WHAT TO DO:
(a) In the explanation of Hermes Agent preflight compression, at what percentage of the model context window does the gateway-level safety pass trigger?
(b) Rewrite the stretch of the Hermes Agent compression explanation from "The source comments" through "this will happen.", changing "hygiene pass" to "cleanup pass".
(c) Carry on the explanation of Hermes Agent preflight compression from the point where it stops.

PROVIDED TEXT:
»»
Why Hermes Agent keeps stopping for preflight compression
A factual explanation of Hermes Agent preflight compression in long gateway sessions, why it can time out, how to fix it, and what state is affected.
Why Hermes Agent keeps stopping for preflight compression
If you use Hermes Agent through Feishu, Telegram, or another gateway for a long running project, you may eventually see a line like this:
📦 Preflight compression: ~165,575 tokens >= 136,000 threshold. This may take a moment.
That message usually does not mean the model is broken. It means the active chat history has grown large enough that Hermes does not want to send the whole transcript to the model as-is. Before it handles your new message, it tries to compact older turns so the request stays inside a safe context budget.
The 136,000 number is a useful clue. Hermes has a gateway-level safety pass that triggers at 85% of the model context window. A threshold of 136,000 lines up with a 160,000-token context window. In other words, the session has grown close to the point where another full turn could become unsafe.
The main cause: one chat has become the project database
Hermes has two separate compression layers. The first one runs inside the agent loop and is the normal context manager. Its default threshold is 50% of the context window. The second one runs in the gateway before the agent starts processing the next message. Hermes calls this session hygiene in the code. It is a higher-threshold safety valve, set at 85%, for gateway sessions that have grown too large between turns.
The source comments are blunt about the reason. Long-lived gateway sessions can accumulate enough history that every new message rehydrates an oversized transcript, leading to repeated truncation or context failures. The hygiene pass estimates the transcript size before the agent starts. It prefers the last API-reported prompt token count when available and falls back to a rough estimate when it has to.
So yes, the pattern you are seeing is mostly caused by too much conversation history. The longer the project runs in the same chat, and the more files, logs, tool calls, screenshots, searches, and retries it contains, the more often this will happen.
««
[Dataset excerpt]
»»
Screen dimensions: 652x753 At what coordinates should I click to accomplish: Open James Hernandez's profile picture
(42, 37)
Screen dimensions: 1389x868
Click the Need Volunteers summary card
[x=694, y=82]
««
»»
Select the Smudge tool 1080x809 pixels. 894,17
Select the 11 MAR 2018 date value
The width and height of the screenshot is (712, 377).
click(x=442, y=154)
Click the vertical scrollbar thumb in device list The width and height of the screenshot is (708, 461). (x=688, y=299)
««
EXPECTED RESULTS:
(a) 85% of the model context window.

(b)
The source comments are blunt about the reason. Long-lived gateway sessions can accumulate enough history that every new message rehydrates an oversized transcript, leading to repeated truncation or context failures. The cleanup pass estimates the transcript size before the agent starts. It prefers the last API-reported prompt token count when available and falls back to a rough estimate when it has to.
So yes, the pattern you are seeing is mostly caused by too much conversation history. The longer the project runs in the same chat, and the more files, logs, tool calls, screenshots, searches, and retries it contains, the more often this will happen.

(c)
Why compression itself can take so long
Hermes is not just deleting old turns. The default ContextCompressor sends the middle part of the conversation to an auxiliary model and asks it to write a structured handoff summary. The summary is supposed to preserve the goal, constraints, progress, decisions, files, open work, and critical errors. Recent messages stay intact. A few early messages are also protected. The middle gets replaced by the summary.
That is a real model call. If the middle of the transcript is huge, the compression call can be slow. If it contains long tool outputs, code, logs, web pages, images, or failed retries, it gets worse. Hermes' own developer documentation also warns that the summary model needs a context window at least as large as the main model. If the auxiliary compression model is too small, the summary call can fail. When that happens, the compressor may fall back to a marker instead of a useful summary, and the active context loses the middle of the session.
The public issue tracker shows that this is an active reliability area, not just a local annoyance. There are reports and fixes around compression being interrupted by gateway messages, preflight compression pass budgets, compression timeout defaults, Codex OAuth failures during preflight compression, custom provider context length handling, and smart model routing using the wrong threshold. One recent PR raised the default auxiliary compression timeout from 120 seconds to 300 seconds because large compression passes could time out too easily. Another protects compression from gateway-session interrupts.
How to fix it in practice
The best fix is not to keep raising the threshold. The better fix is to stop using one chat as an endless working memory.
Start new sessions at natural project boundaries
When a phase is done, start a new session with /new or /reset. Research done? New session. Implementation done? New session. Release handoff done? New session. The old transcript is still stored and searchable, but the active model window no longer has to carry several days or weeks of history into every message.
Use a reliable auxiliary compression model
Check auxiliary.compression in config.yaml. The compression model should have a context window at least as large as the main model, should be stable, and should have a timeout long enough for large summaries. If your local config still has auxiliary.compression.timeout set to 120 seconds, that matches a known failure mode for large compression jobs. In many setups, 300 or 600 seconds is more realistic.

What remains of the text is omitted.